Uma nota é que o texto não tem alterações de fundo que vão de encontro à ideia, que era proclamada inicialmente, de que era uma lei para casos excecionais, só para pessoas muito doentes e no final da sua vida.

Ora, a lei como está, permite que seja executada a morte de pessoas que não estão no fim das suas vidas, que tenham lesões definitivas e não terminais. É uma lei que sem salvaguardas nenhumas, muito distante da ideia inicial.

O Presidente da República saberá o que fazer, porque não parece que em matéria de constitucionalidade, esta opção se tenha revelado superior à anterior.

No contexto atual, com toda a falência do SNS, com a ausência de resposta para dezenas de milhares de portugueses ao direito aos cuidados de saúde, estar a mostrar tamanha pressa para viabilizar a execução da morte de alguns, em vez de pressionar para mais cuidados de saúde para tantos, são prioridades trocadas.

Existe muito mais preocupação com uma agenda de uma elite do que uma real proximidade aos problemas de dezenas de milhares de portugueses.

Em 2018, admitia-se que os cuidados paliativos não chegavam a 80% dos doentes. Três anos depois, Portugal já atingiu um patamar aceitável ao nível dos cuidados paliativos?

Não é aceitável, de lá para cá, que nós tenhamos tão pouca concretização em termos de equipas que assistem estes doentes. Este Governo não priorizou de forma alguma esta área.

O Estado falhou dezenas milhares de portugueses e as suas famílias.
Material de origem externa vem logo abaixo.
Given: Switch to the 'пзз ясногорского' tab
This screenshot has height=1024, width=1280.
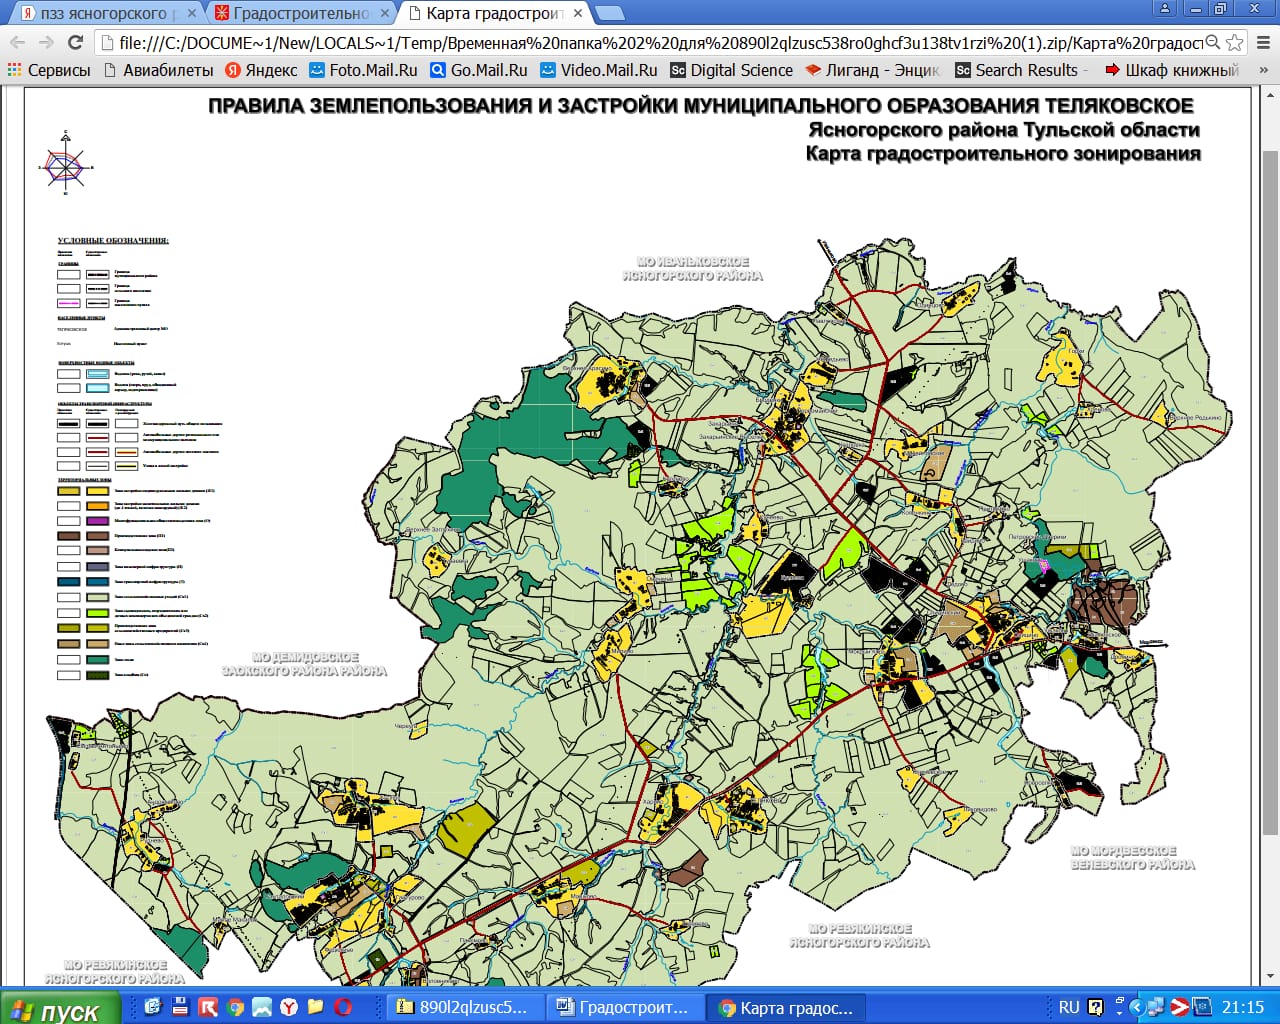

Deixa que 70% de portugueses não tenham cobertura aos cuidados paliativos que acautelariam o seu sofrimento.

É por isso que acredito, piamente, que a prioridade não está na Eutanásia e que não é a resposta aos problemas ao sofrimento dos doentes com doenças graves . A resposta não é aquela que os senhores deputados vão dar.

Fácil é fazer uma lei destas. Difícil mesmo é estar ao lado dos doentes, acompanhá-los e ajudá-los a viver com qualidade.

A situação pandémica agravou a necessidade de cuidados paliativos, em Portugal?

Claramente. Houve muitos milhares de portugueses com Covid-19 que não receberam os cuidados de saúde que necessitavam e muito menos os cuidados paliativos que eram necessários na altura.

Isso não é timbre de uma sociedade desenvolvida nem de um SNS que, ao contrário do que querem esconder, não está a ser capaz de responder às necessidades de saúde dos portugueses. Os que têm Covid-19 e os que têm outro tipo de doenças crónicas que temos vários indícios que não estão a ter os cuidados adequados.

Em véspera do debate e votação do novo texto, tem algum apelo aos deputados que vão decidir sobre este diploma?

Que sejam corajosos e que, em consciência, percebam que podem fazer uma de duas coisas: ou votar a favor da lei e viabilizar a execução da morte, que não é um cuidado de saúde, para portugueses sem liberdade que podem ser pressionados a aceitar esta solução, ou, com coragem, votar contra.

Se não pelo conteúdo, então pela forma como as coisas foram feitas. Claramente, não corresponde a uma necessidade da nossa sociedade. Ao votar contra, estariam a contribuir para pressionar para que as soluções sejam de ajudar a dar mais dignidade a quem está em sofrimento e a dar os cuidados de saúde a que têm direito.